For all its good intentions, theatrical distribution was and still is not perfect. Firstly, there are not enough cinemas in the country. We have about 50 screens serving a population of over 180 million people, and they must accommodate the more bankable Hollywood and Bollywood movies. Also, DVD releases aren’t as profitable as a result of piracy. It serves the filmmakers more to go the Video on Demand (VOD) route with platforms like Iroko TV and Netflix.
Genevieve’s Lionheart, Netflix, and the Future
Netflix’s flirtation with Nollywood began circa 2016 when they bought the rights to films like The Wedding Party, Flower Girl and The Visit; but it was in 2018 when the streaming giant acquired Genevieve Nnaji’s directorial debut, Lionheart, that Nollywood felt the full reach and economic power of the platform. The film’s promotion targeted a global audience. It was unlike anything Nollywood has seen before; Lionheart got coverage from publications like the New York Times and LA Times.
The Lionheart-Netflix deal signified that Nollywood’s future is all about the expansion of existing channels and more players. Netflix’s embrace of the industry has opened it to a newer audience in the US, and recently, journalist Roxane Gay tweeted of her love for Niyi Akinmolayan’s Chief Daddy.
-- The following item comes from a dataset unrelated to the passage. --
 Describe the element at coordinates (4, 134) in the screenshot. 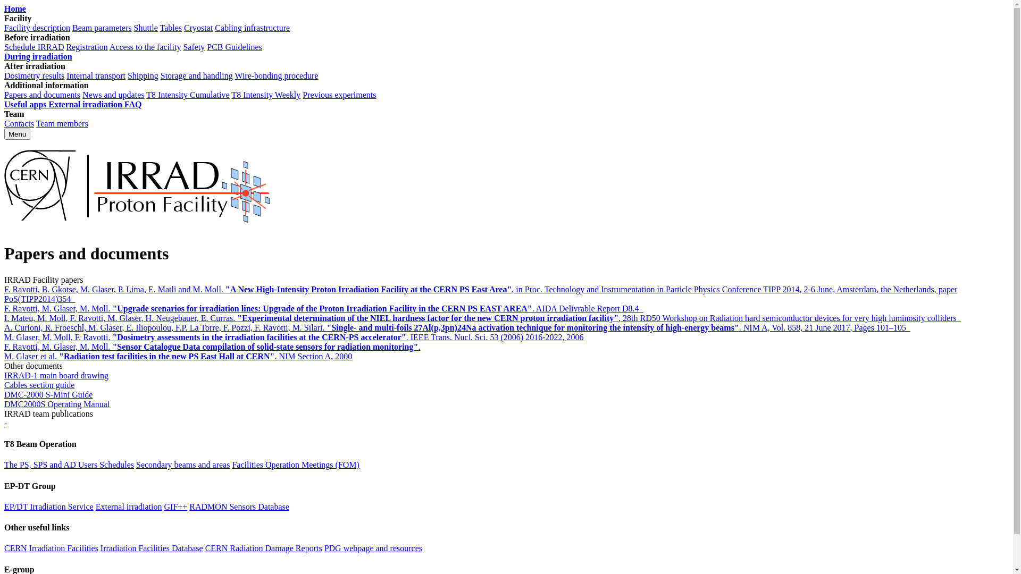

I see `'Menu'` at that location.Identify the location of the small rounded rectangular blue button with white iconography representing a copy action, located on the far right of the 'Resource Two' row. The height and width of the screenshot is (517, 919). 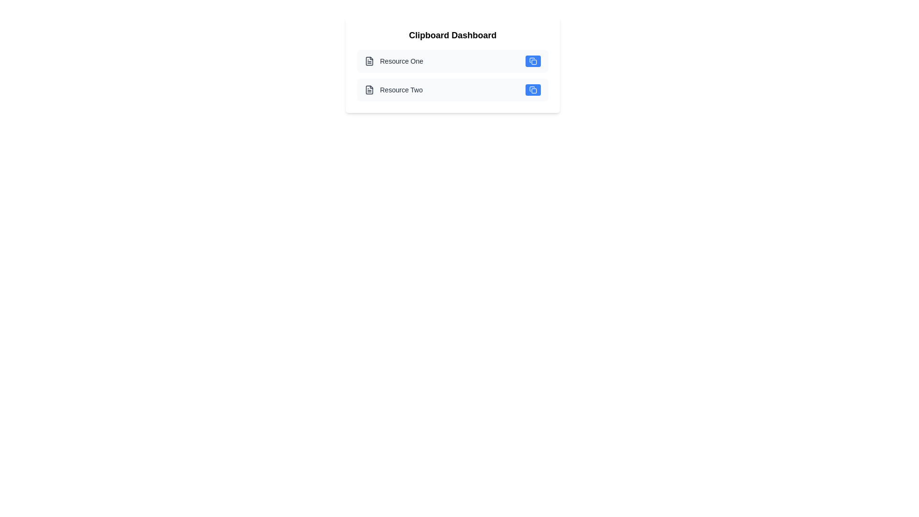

On another front, Canal Plus’ acquisition of ROK Studios will undoubtedly create a wider audience for Nollywood in the Francophone region.
The decade launched with less than 15 cinemas but closes with over 50. An end of decade audit also reveals that the best box office performances in Nollywood history have come in the years post-2016 when the scale of distribution has improved. It goes without saying that Nollywood’s $5.1 billion valuation in 2014 will continue to rise and over the next decade, we should see the growth rate double or triple.